“I succeeded in getting additional studios in D.C.,” Abrams said, “but my failure was just to finance it well. Everything for me was out of pocket. It was all my time. I did the build-out. I did the leasing.”
Some Union Arts tenants followed Abrams from a building on I Street NW near Mount Vernon Square, known informally as Gold Leaf Studios. (This name referred to a business that had previously moved out.)
Abrams, a Corcoran-trained sculptor, ran the I Street studios for 13 years. They closed in January 2012, after the structure was sold for redevelopment. Union Arts was designed to replace the previous building as a home for art and rehearsal studios, as well as under-the-radar performances.
The tenants Abrams brought to the building are still there, and the project’s initiator continues to work on its Web site. “I want to keep the connections alive,” he said.
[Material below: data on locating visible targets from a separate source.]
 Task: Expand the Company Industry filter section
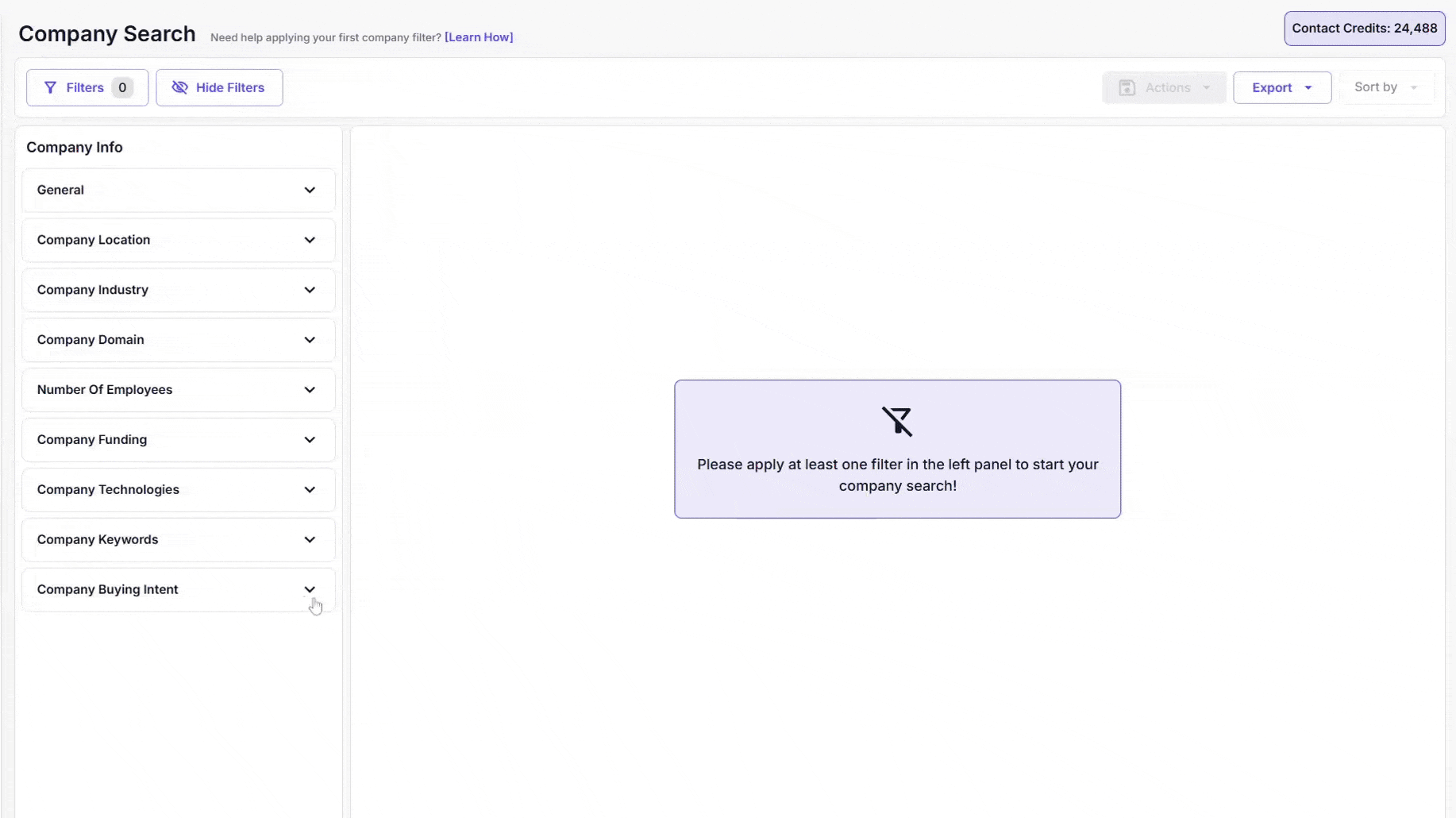pos(179,290)
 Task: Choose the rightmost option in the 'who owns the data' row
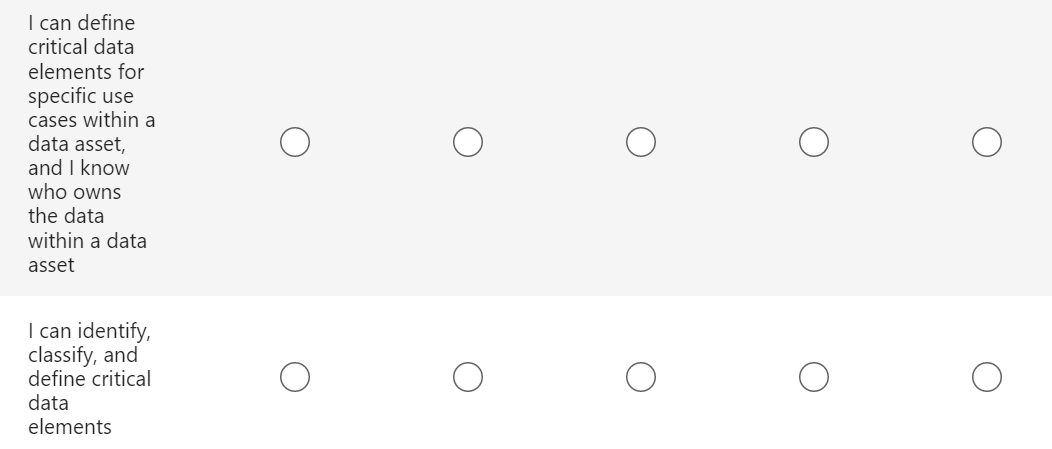tap(986, 143)
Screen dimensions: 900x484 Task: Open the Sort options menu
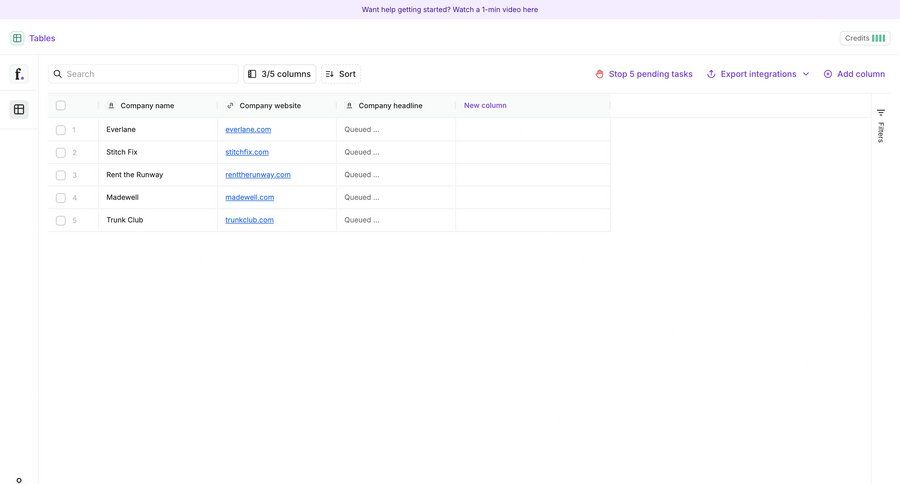[x=340, y=74]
“We’re talking about starting an organization that would manage things” at Union Arts, said Luke Stewart, a multi-instrumentalist who plays bass with both an alt-rock band, Laughing Man, and a jazz group, OOO (pronounced “Tri-O Trio”).
Stewart’s space is on the building’s third floor, once home to the Warehouse Loft, an after-hours club that could get rowdy. Part of the former nightspot survives as a common area with a kitchen, but Abrams divided much of it into individual studios.
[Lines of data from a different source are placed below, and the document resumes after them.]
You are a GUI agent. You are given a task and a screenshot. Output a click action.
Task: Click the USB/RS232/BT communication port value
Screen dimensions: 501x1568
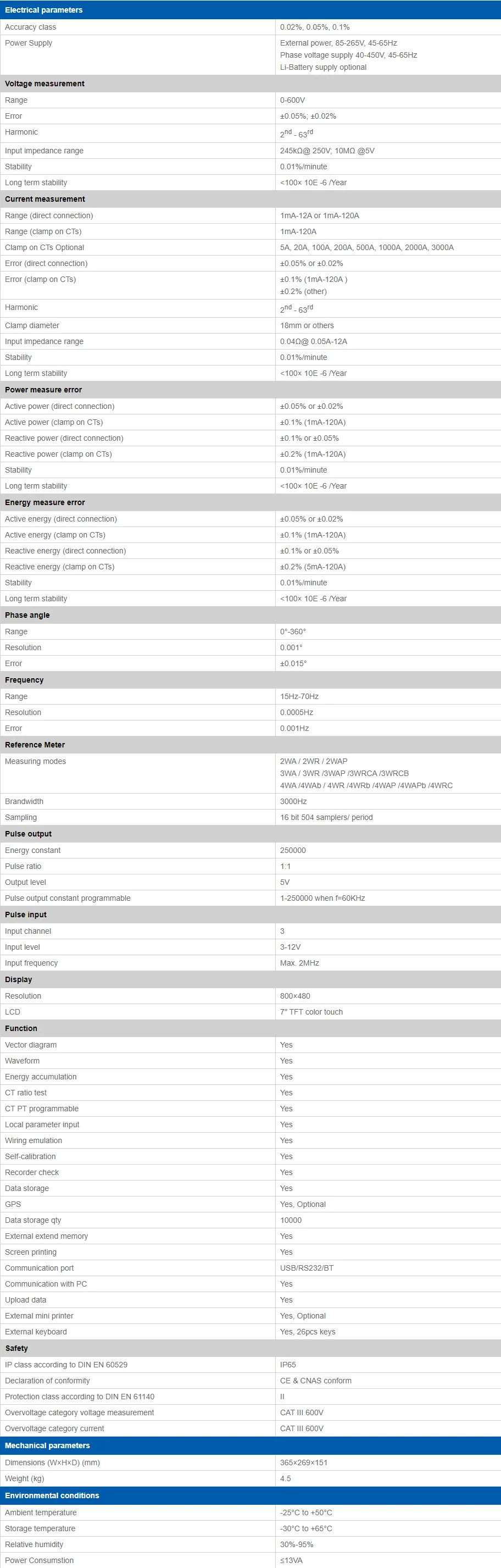point(307,1268)
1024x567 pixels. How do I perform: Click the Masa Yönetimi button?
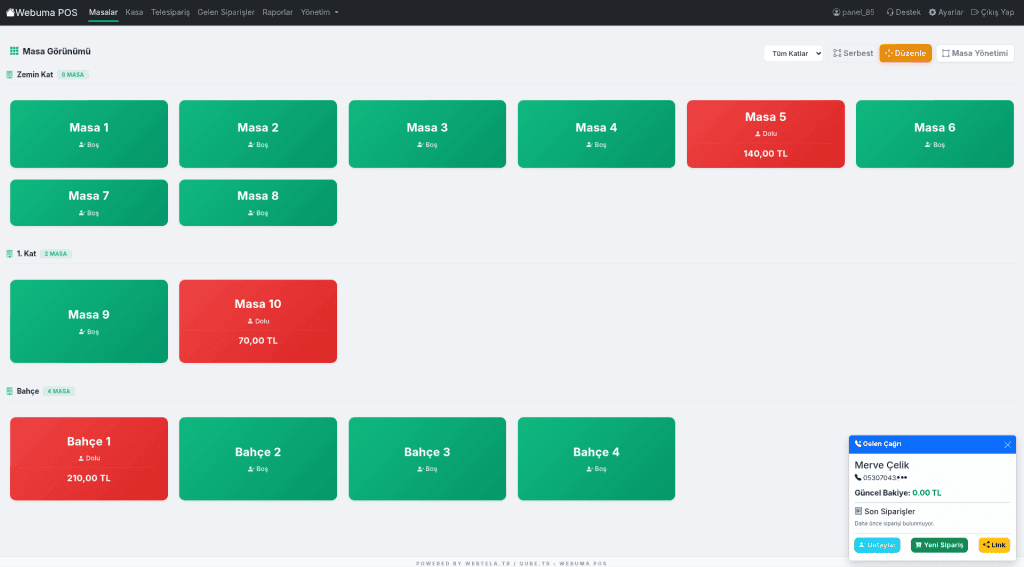click(x=974, y=53)
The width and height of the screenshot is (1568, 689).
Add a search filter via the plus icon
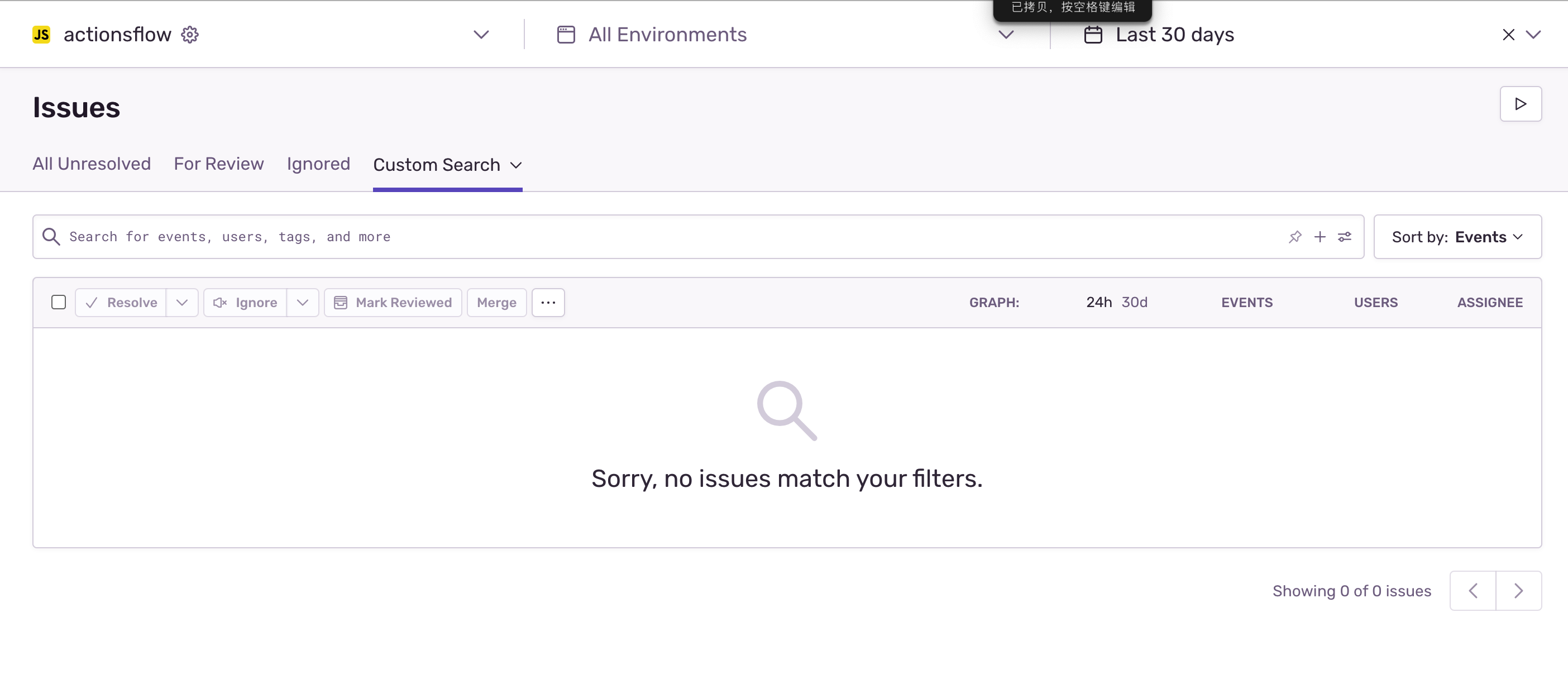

The bassist shares the floor with such artists as sculptor Wendy Lehman and painter Carolyn Reece-Tomlin, as well as Jamal Gray, a hip-hop producer and promoter. Gray said he plans performances and light shows, but also one-off art exhibitions and even an artist-in-residence program.
The opening concert of this year’s Sonic Circuits festival, which featured Stewart, happened this month at Union Arts. Yet the building is “primarily a workspace,” the musician noted. “Sure, we have events, but that’s not the main focus. We want to legitimize it as an arts center.”
That was part of Abrams’s blueprint. “I wanted a one-stop place, sort of like the Torpedo Factory” in Alexandria, he said. “D.C. doesn’t have that.”
But he also wanted to organize a latter-day crafts guild, bringing together painters, sculptors, videographers, printmakers, photographers and technicians for possible collaborations. That’s reflected in his name for the undertaking.
“You’ve got Union Station and Union Market,” said Abrams, referring to the nearby upscale consumer food hall. “So I go, ‘Union Arts.’ Then I say, ‘manufacturing,’ because I want people to understand that artists are, in fact, manufacturers of goods. That name is the way to say, ‘This is a business like any other business.’ ”
By maintaining and expanding the Web site, Abrams hopes to further that model, even if he doesn’t manage the building that houses it. “I think that, regardless of having a brick-and-mortar place, I can get that group, with all those skill sets, together to operate and function as a business.”
Among Abrams’s immediate concerns is paying the back rent from the period when he was renovating part of the structure. So it’s hardly surprising that he still emphasizes the “manufacturing” part of his concept.
“I want the artists themselves to say, ‘Hey, I can be part of a team and have a business that makes money.’ So we get away from this idea of starving artists. That’s really the main goal, and I think it’s still workable.”